Relational Database Management System (RDBSM/SQL)
Concept of Relational Database Management System (RDBMS/RDS) dates back to the 1980s. It supports the paradigm of table-like data structure with fixed schema and column types, very intuituve transition for MS Excel users. Tables relate to each other through common id columns (i.e. column customer_id in tables: payments, orders and customers) – common id columns allow us to establish the relation between these tables when performing searches, filers and joins.
Examples:
- MySQL, PostgreSQL, Oracle, MS SQL Server, MariaDB, SQLite
The language used to query the RDBSMs is called Structured Query Language (SQL) – that is why the RDBMS are often called SQL Databases, which is a simplification. RDBMS were and still are immensely popular due to many benefits.
Pros:
- Strong consistency – with traditional Relational tables, there is a single source of truth and thus many RDBSM solutions benefit from ACID properties.
- Easy to scale – scaling requires acquiring larger machine – often we can also scale reads by using read relicas.
- Less prone to issues – RDBSM is a solution that has been there for years – databases are well-maintained and field-tested – what’s more there are less moving elements compared to distributed systems and thus any debugging and testing is significantly simpler.
Cons:
- Vertical scaling has a limit – theoretically we can increase the size of our machine indefinitelly but practically cost will start to increase exponentially after a certain threshold.
- Performance – because processing by nature does not happen in parallel, queries and searches on large datasets can take long to finish.
- Can be prone to resiliency issues – traditionally, a single server has been a vulnerable point of failure, however many solutions now offer read replicas that can be promoted to a master node in case of a failure of the main server.
In the past, the choice was straightforward – your data size would rarely exceed the size and processing power of a single machine.

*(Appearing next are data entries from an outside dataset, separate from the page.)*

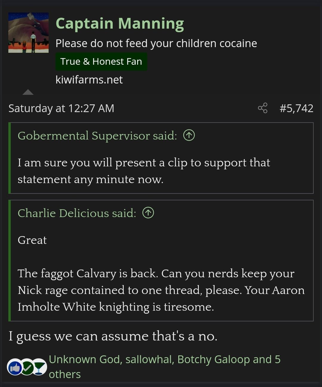Click the Gobermental Supervisor said quote header
This screenshot has width=322, height=387.
[97, 136]
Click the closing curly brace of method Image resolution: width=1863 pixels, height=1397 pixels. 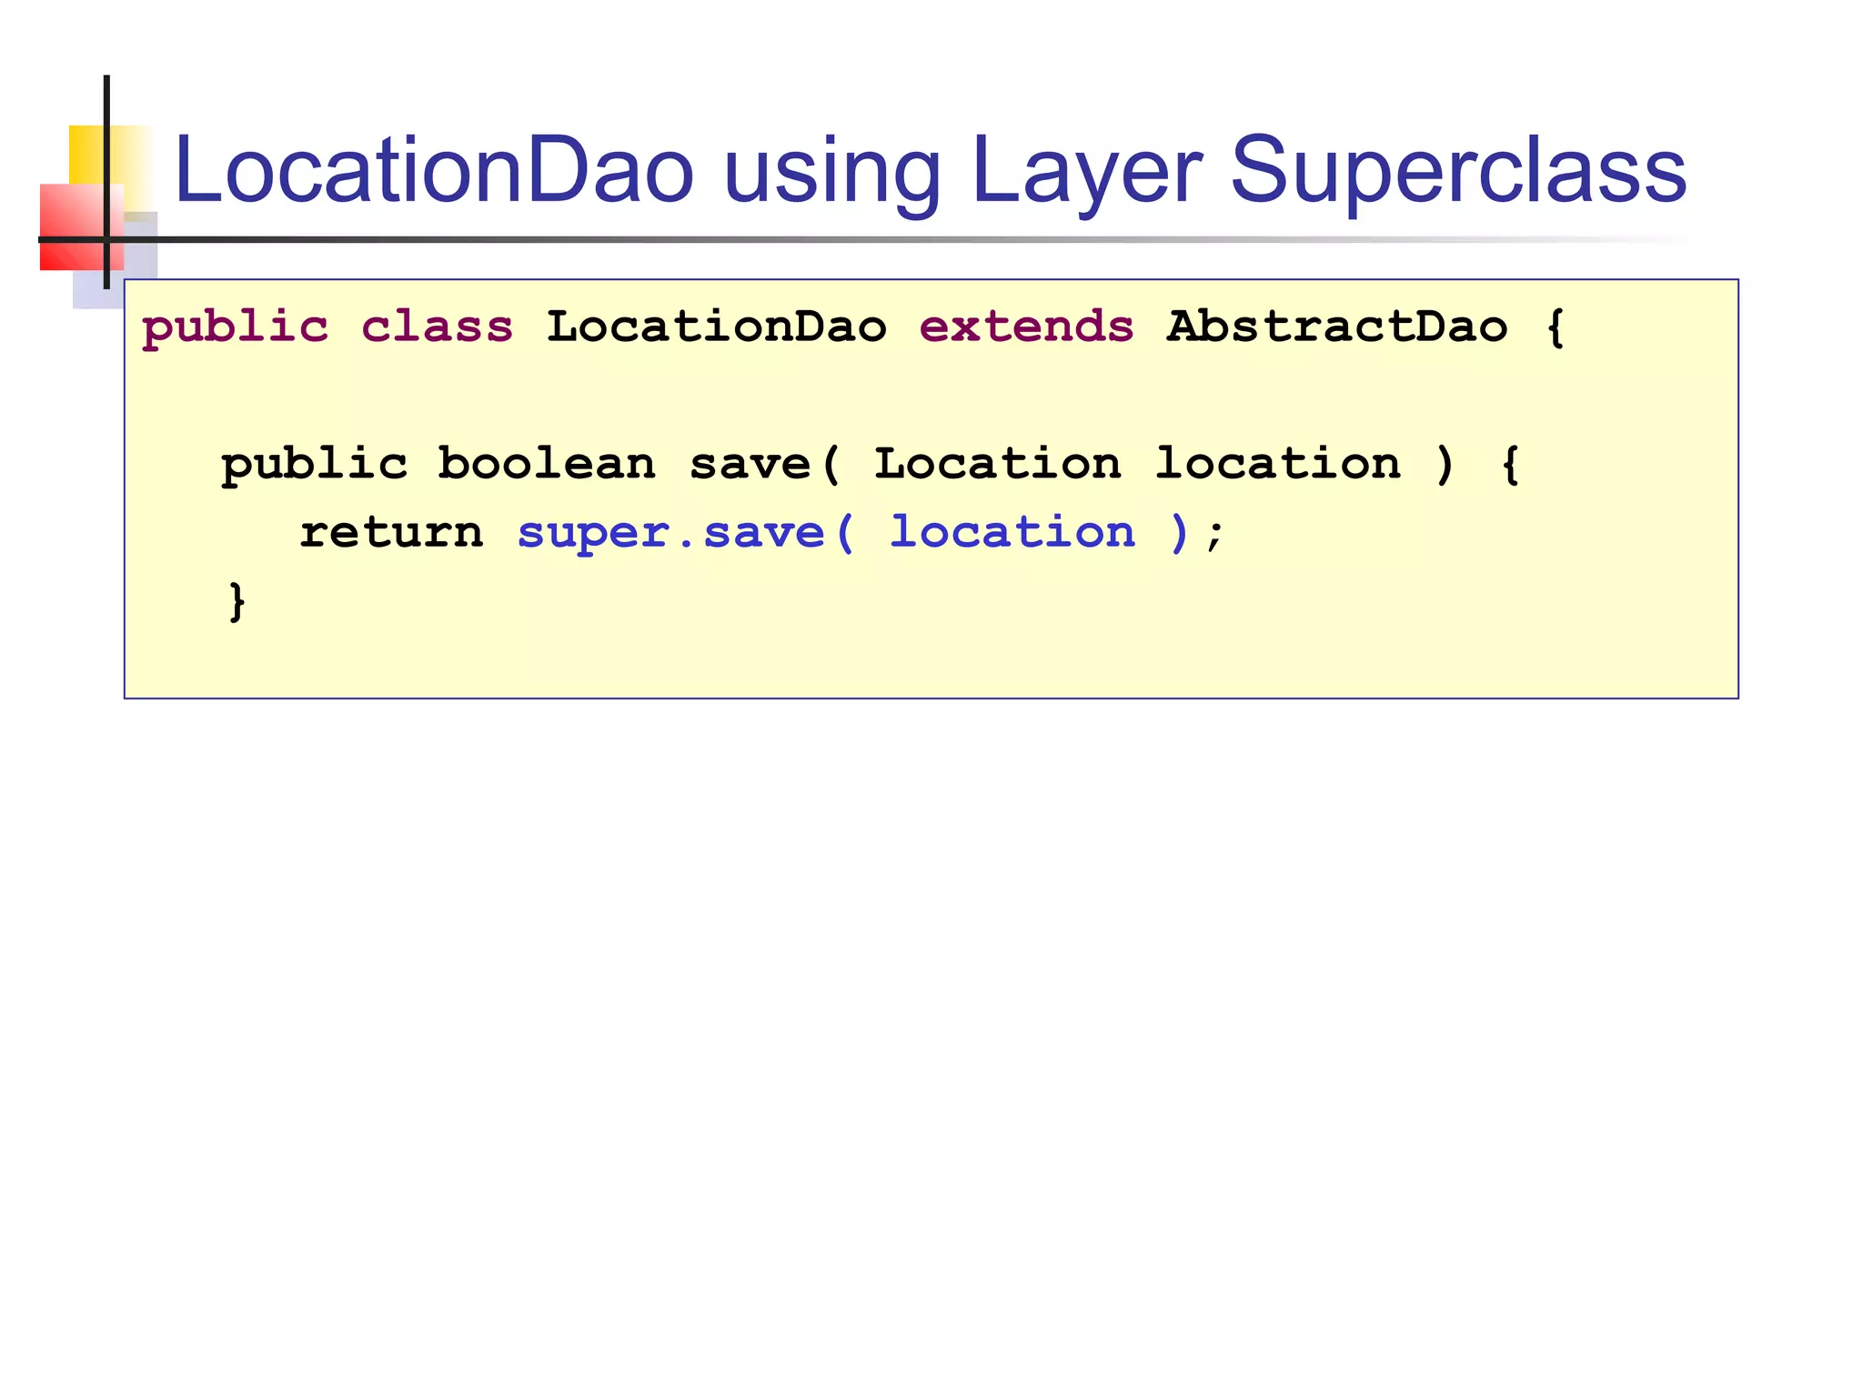pos(237,601)
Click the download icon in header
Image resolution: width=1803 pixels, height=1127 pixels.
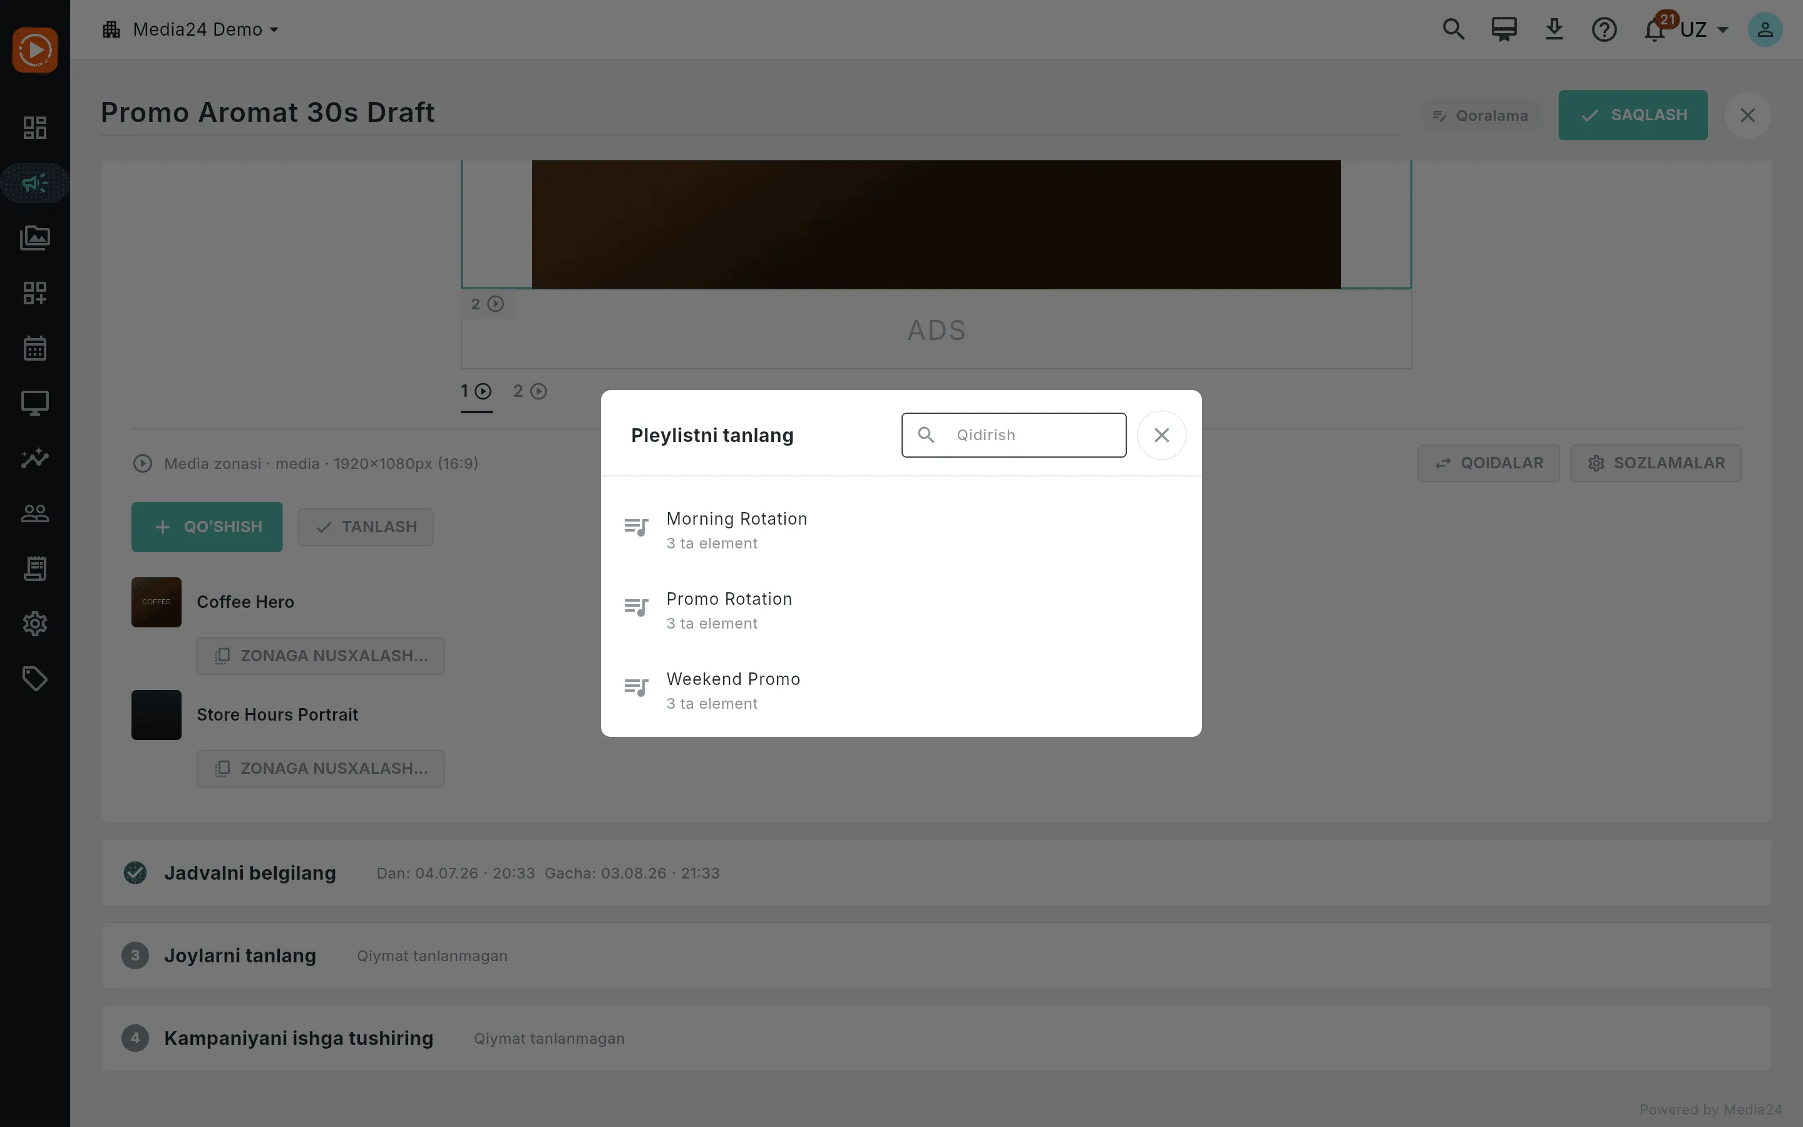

In fact, this is an excellent choice for applications that do not serve large number of requests – think smaller companies, apps for internal customers or fixed amount of upfront users, etc..
But what to do if your data can’t fit on a single computer?
Distributed Storage (NoSQL)
Modern, large-scale data ingestion pipelines often operate at the speed of GBs/sec. Big companies often use clusters of thousands of machines to run their applications and to split the load of simultaneously serving millions of users.
Examples:
- MongoDB, Cassandra, HBase, InfluxDB, Couchbase, CouchDB, CockroachDB.
So distributed databases seem like an excellent choice, right?
The fastest way to become RDBMS advocate is to maintain a distributed data storage.
Well, not really. As always in Software Engineering, everything is a tradeoff. As Uncle Ben once said:
Why we love distributed storage (the power):
- Almost unlimited (horizontal) scaling – done by simply adding more machines and data volumes to the cluster.
- Performance – data is accessed in parallel which provides millisecond operation time at scale.
- Resiliency and continuous uptime – data is usually replicated 3 times across multiple machines – chances of data loss or downtime significantly reduces with each replica.
- Lower costs of storage – distributed systems are designed to use large fleets of budget machines.
Why we would avoid it, if possible (the responsibility):
- Eventual consistency – with the need to replicate records, we lack the ACID properties – it can create data access inconsistencies, insert fails or stale data – as such, this storage option is not always suitable for cases, where consistency is crucial, i.e. financial sector.
- High complexity – testing, debugging and maintenance often becomes exponentially more convoluted.
- Observability issues – because we need to monitor availability, performance and utilisation of many machines, monitoring becomes challenging.
Summary
The choice of your database is paramount for your project – right choice will serve you well, while suboptimal one might qickly turn out to be a burden. The choice of a relational database is a good default choice due to the ease of use and consistency properties. However, not every use-case would fit into the application so reaserch up-front can save a lot of sweat later on.
Chers!
Filip
Hello to all, the contents existing at this website are in fact amazing
for people knowledge, well, keep up the nice work fellows.
Thank you for your good blog as always.Have a great day today
Hey! This is my first visit to your blog! We are a team of volunteers and starting a new project in a community in the same niche. Your blog provided us useful information to work on. You have done a extraordinary job!